* **Exercise requirements**
Every line of the data below is to be given again as it appears, with the images removed.

* **Provided records**

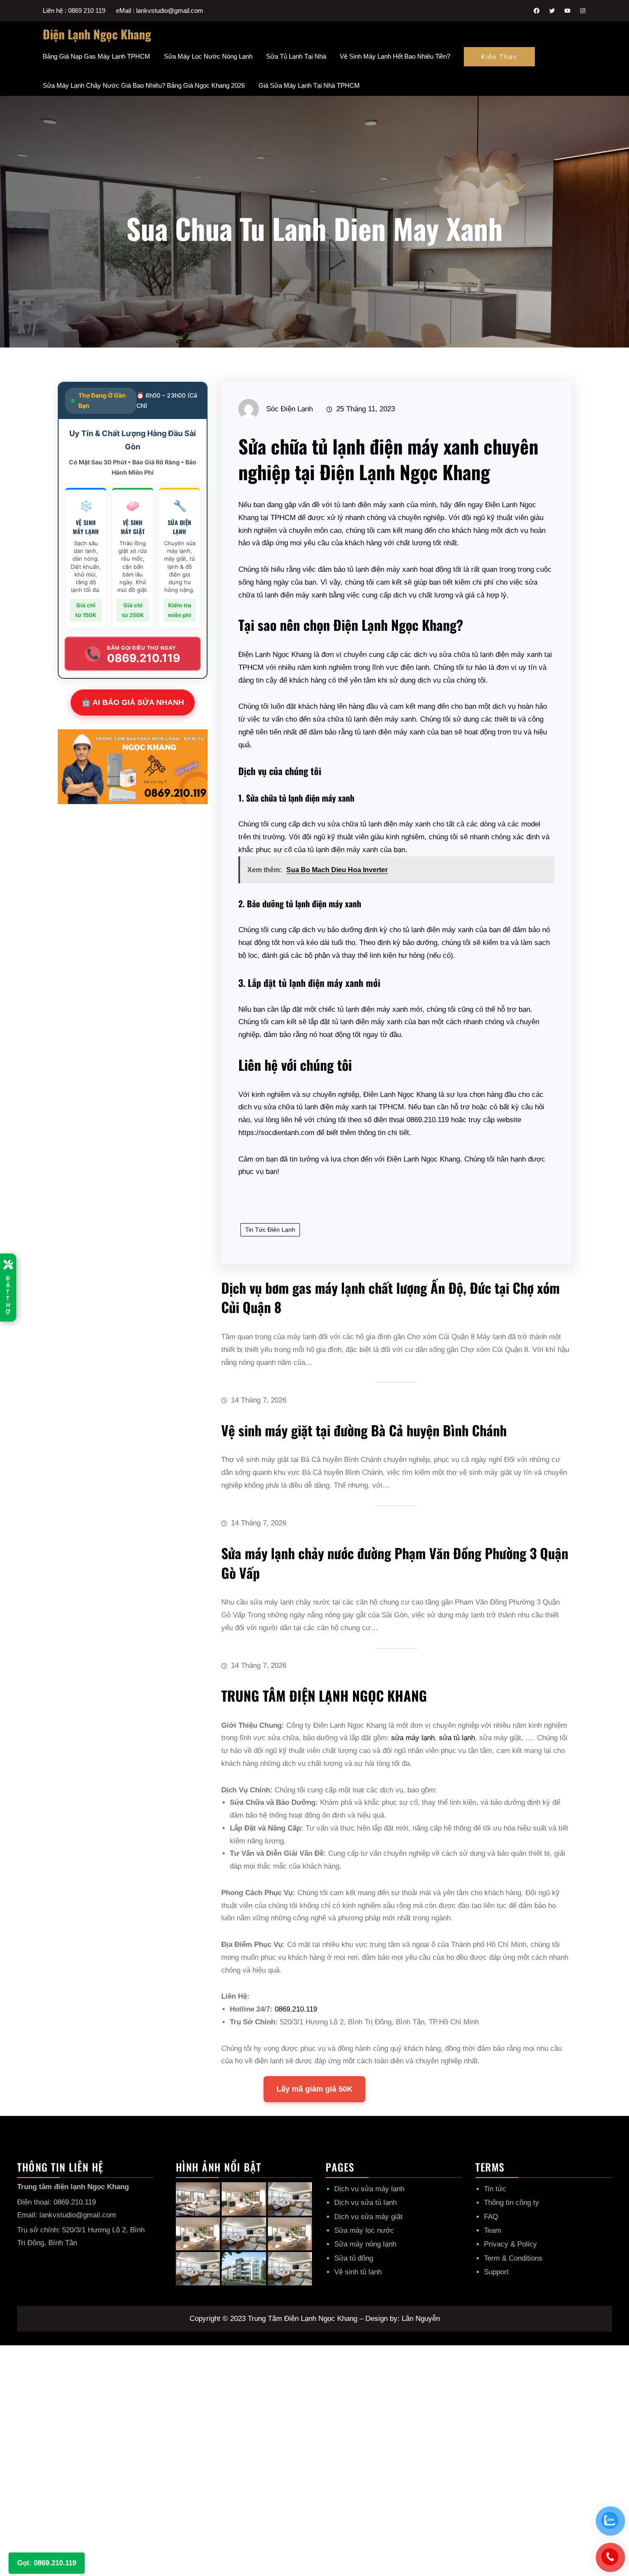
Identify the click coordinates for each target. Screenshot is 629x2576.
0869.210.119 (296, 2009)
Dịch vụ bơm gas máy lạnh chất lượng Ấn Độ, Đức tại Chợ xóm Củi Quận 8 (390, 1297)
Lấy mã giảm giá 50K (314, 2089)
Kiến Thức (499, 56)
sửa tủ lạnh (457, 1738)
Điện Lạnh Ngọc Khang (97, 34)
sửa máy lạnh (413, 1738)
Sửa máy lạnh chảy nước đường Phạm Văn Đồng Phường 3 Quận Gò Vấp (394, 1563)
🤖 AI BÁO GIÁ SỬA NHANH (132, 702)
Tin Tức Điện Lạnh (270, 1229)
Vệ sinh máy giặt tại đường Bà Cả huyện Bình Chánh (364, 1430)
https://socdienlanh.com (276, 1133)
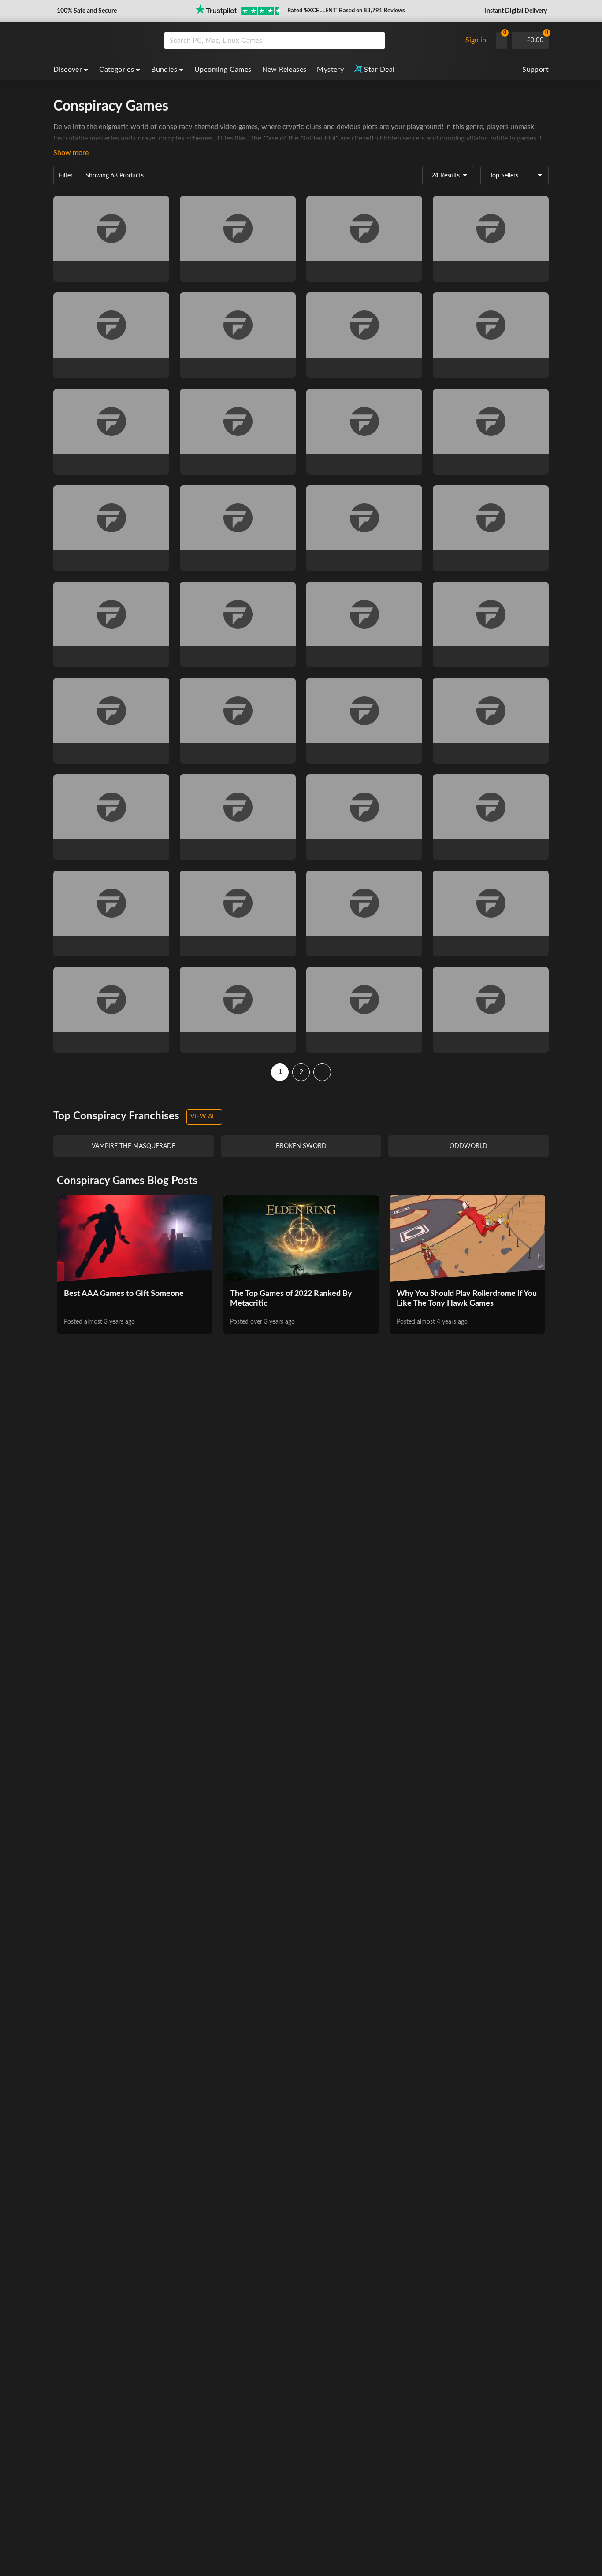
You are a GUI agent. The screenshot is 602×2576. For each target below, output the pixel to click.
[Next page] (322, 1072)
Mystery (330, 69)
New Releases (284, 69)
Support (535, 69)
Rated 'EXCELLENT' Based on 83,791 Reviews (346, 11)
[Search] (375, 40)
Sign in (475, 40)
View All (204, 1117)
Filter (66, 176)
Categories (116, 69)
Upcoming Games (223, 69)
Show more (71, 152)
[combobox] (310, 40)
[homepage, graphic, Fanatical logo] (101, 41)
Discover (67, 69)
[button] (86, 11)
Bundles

* **Task output**
Identify the click coordinates for each target. Screenshot is 629x2576.
0869.210.119 (296, 2009)
Dịch vụ bơm gas máy lạnh chất lượng Ấn Độ, Đức tại Chợ xóm Củi Quận 8 (390, 1297)
Lấy mã giảm giá 50K (314, 2089)
Kiến Thức (499, 56)
sửa tủ lạnh (457, 1738)
Điện Lạnh Ngọc Khang (97, 34)
sửa máy lạnh (413, 1738)
Sửa máy lạnh chảy nước đường Phạm Văn Đồng Phường 3 Quận Gò Vấp (394, 1563)
🤖 AI BÁO GIÁ SỬA NHANH (132, 702)
Tin Tức Điện Lạnh (270, 1229)
Vệ sinh máy giặt tại đường Bà Cả huyện Bình Chánh (364, 1430)
https://socdienlanh.com (276, 1133)
You are a GUI agent. The screenshot is 602×2576. For each target below, output the pixel to click.
[Next page] (322, 1072)
Mystery (330, 69)
New Releases (284, 69)
Support (535, 69)
Rated 'EXCELLENT' Based on 83,791 Reviews (346, 11)
[Search] (375, 40)
Sign in (475, 40)
View All (204, 1117)
Filter (66, 176)
Categories (116, 69)
Upcoming Games (223, 69)
Show more (71, 152)
[combobox] (310, 40)
[homepage, graphic, Fanatical logo] (101, 41)
Discover (67, 69)
[button] (86, 11)
Bundles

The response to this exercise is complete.